Controvérsia e Michael Jackson andaram juntos. No filme promocional do álbum HIStory, ou seja, A História Dele, que traz um panorama da carreira do astro, Jackson desfila num grande cortejo militar digno de soviéticos, nazistas ou norte-coreanos, e o astro é saudado por multidões como um ser apolíneo, perfeito, digno de reverência e adoração.

Em um desses filmes de besteirol americano de comédia, há uma sátira de Michael, que ironiza as acusações de pedofilia e, quando Michael leva um chute na virilha, não sente nada, como se fosse castrado. Michael sempre propagou a ideia de ser assexuado, e, no palco, é realmente sem gênero, num mistério. Sua fala mansa e afeminada contrasta com o colosso viril que é no palco, só que em This Is It faltou-lhe um bom coreógrafo. Não que os trejeitos dançantes clássicos e famosos de Michael não fossem esplendorosos, mas Michael teria que aprender novos passos, para evitar a repetitividade. Mas existe alguém no mundo que poderia ensinar a dançar um gênio de coreografias como Michael Jackson? Outro ponto problemático de Michael é que este acreditava que, ao vivo, a banda tinha que reproduzir exatamente o mesmo arranjo musical ouvido nos álbuns. Nesse sentido, MJ era complicado, pois dar novas roupagens a velhas canções faz destas renovadas e reinventadas. Há uma pessoa do showbusiness, cujo nome não mencionarei, que dá uma aula em matéria de novas roupagens a velhas canções.

O CD Invincible não entusiasmou a Crítica, a qual só gostou da música-chefe You Rock My World, cujo clipe é sequer uma sombra de outros clipes impecáveis da carreira do Mago. No encarte do CD, um Michael Jackson triste, em preto & branco, contrasta com um fundo com as cores de um arco-íris, numa latência: como pode haver tanta alegria e tanta tristeza? MJ foi um adulto recluso, tímido, buscando sobreviver às sequelas de infância, cercando-se de crianças e fazendo-as divertidas em seu parque de diversões particular, no exótico comportamento de Michael, um astro nem sempre compreendido pelo mundo.
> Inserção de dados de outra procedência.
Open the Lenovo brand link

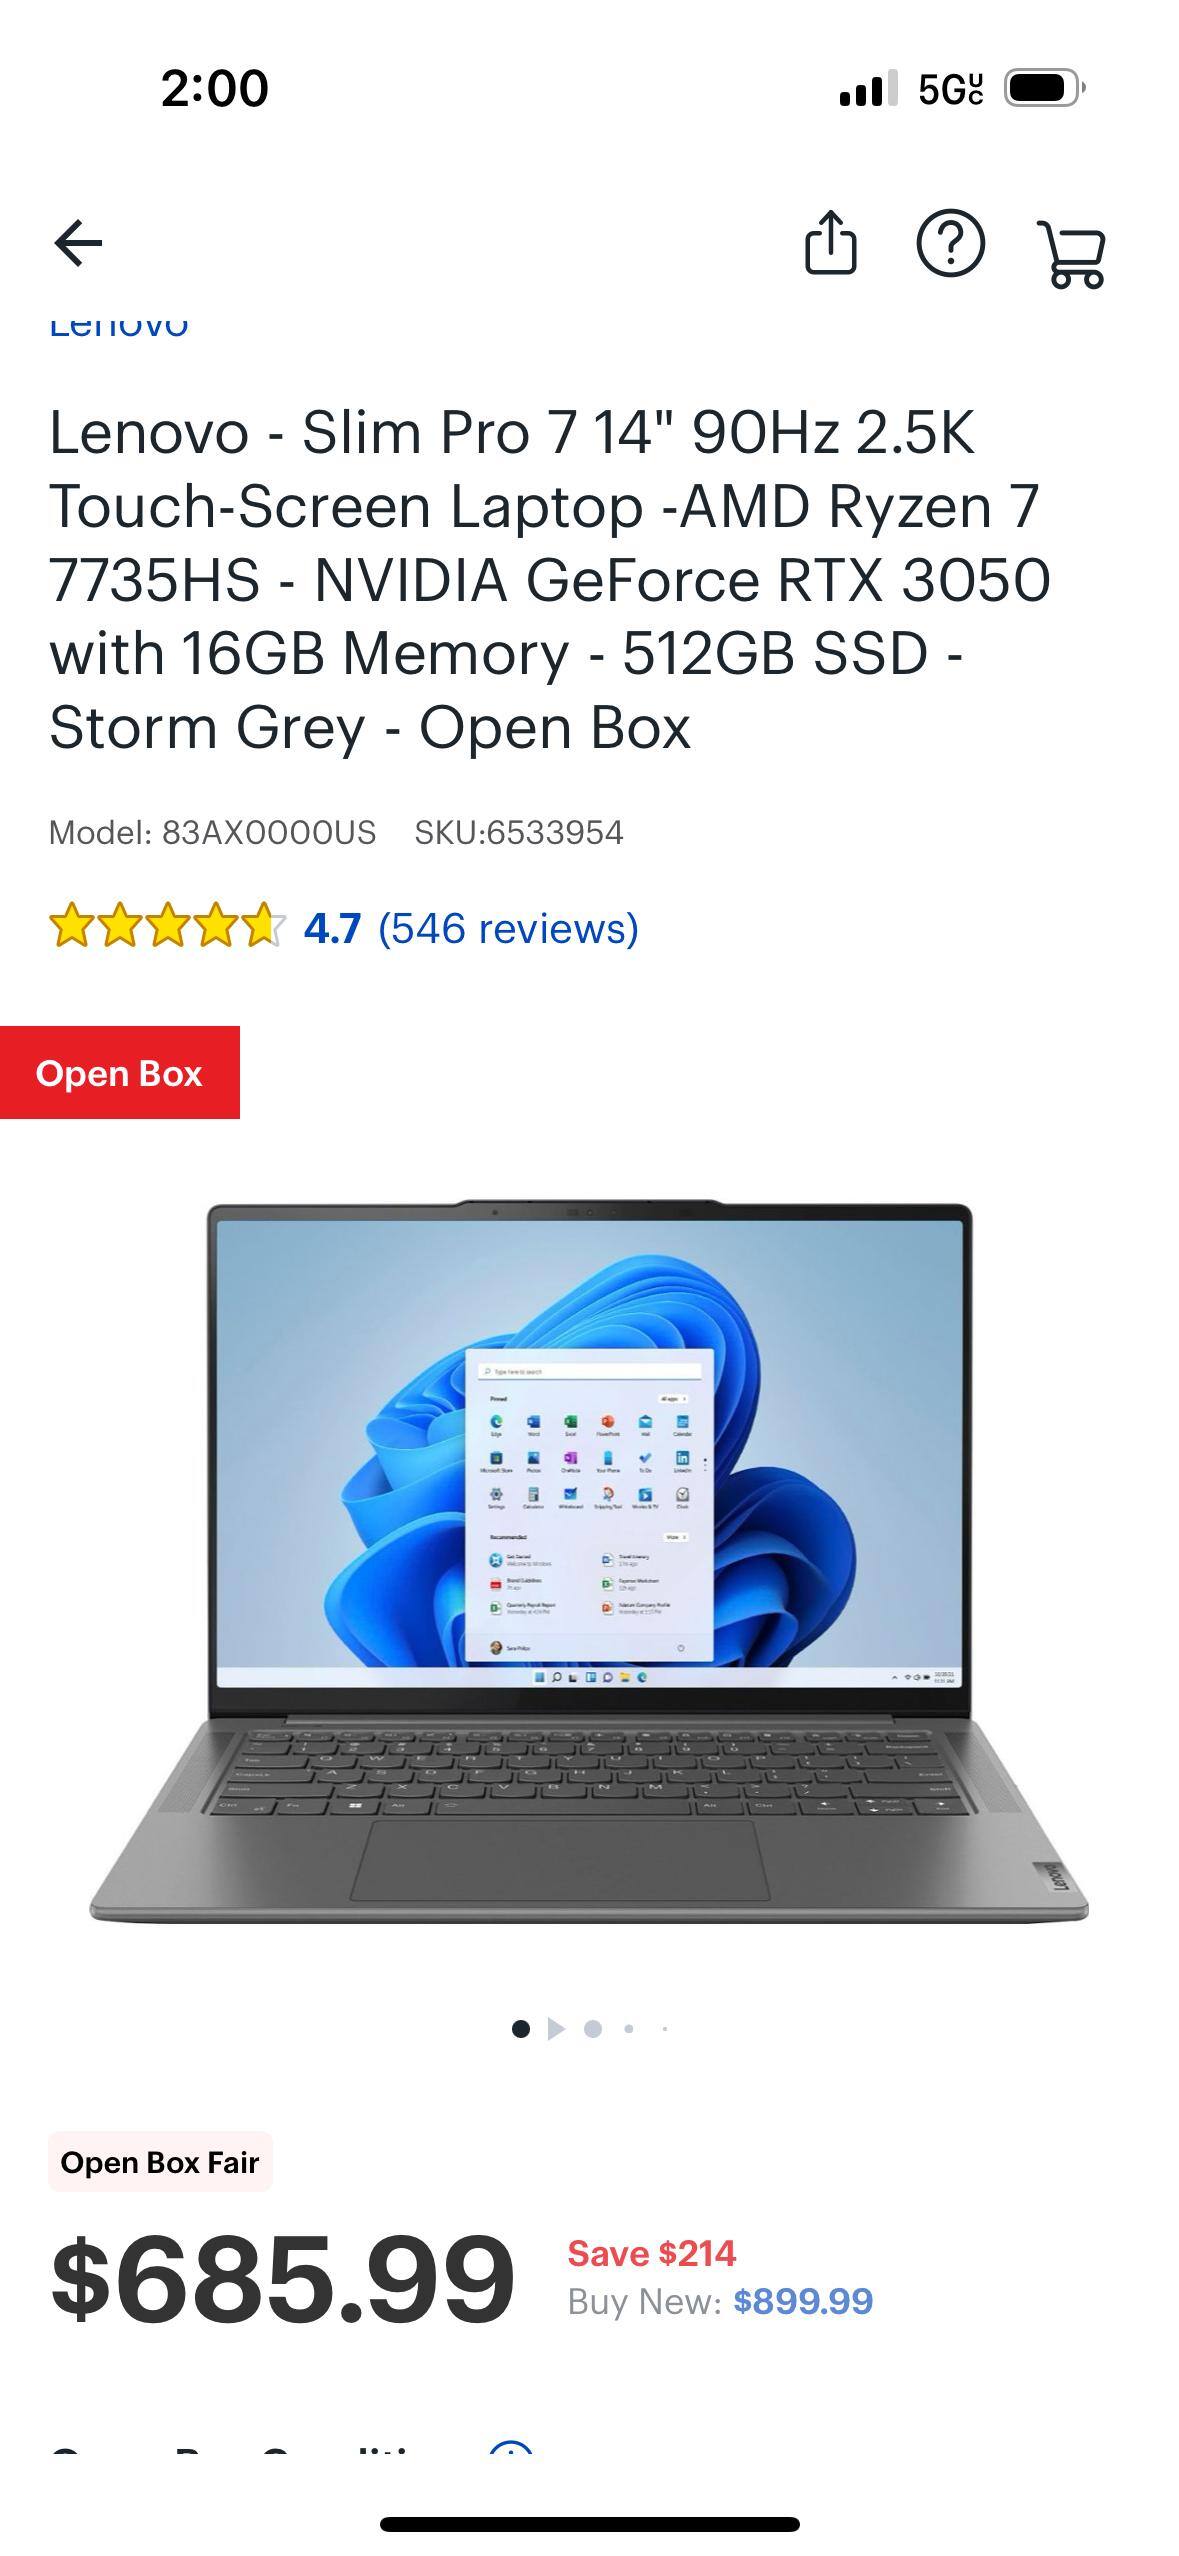(x=119, y=327)
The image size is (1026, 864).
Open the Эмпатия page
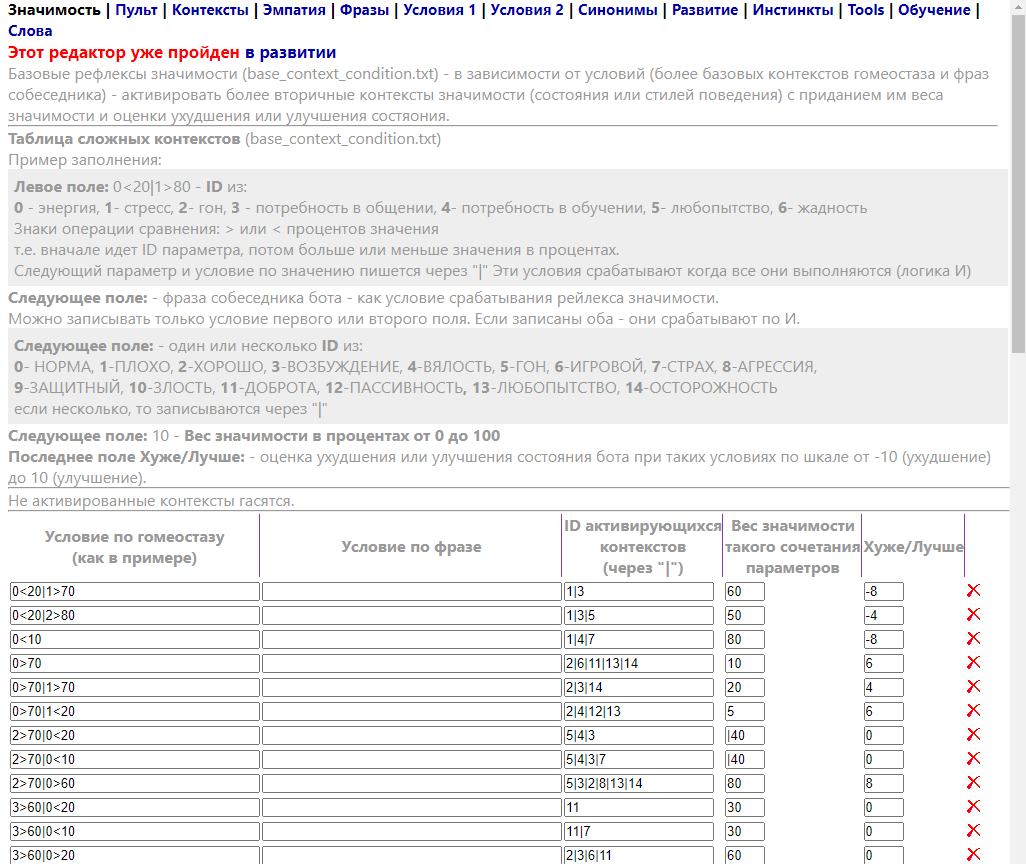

Recentemente no televisivo Domingão do Faustão, num quadro onde pessoas famosas homenageiam outros grandes artistas, como Roberto Carlos, Shakira e James Brown, recebeu destaque um rapaz que imitou Michael Jackson, dando-nos um gostinho de lembrança de como fomos privilegiados por termos tido entre nós um artista como Jackson, nos seus originalíssimos passos de dança e no seu carisma ao palco. Descanse em paz, Michael. No seu funeral, a filha, emocionada, disse que Michael foi o melhor pai do Mundo.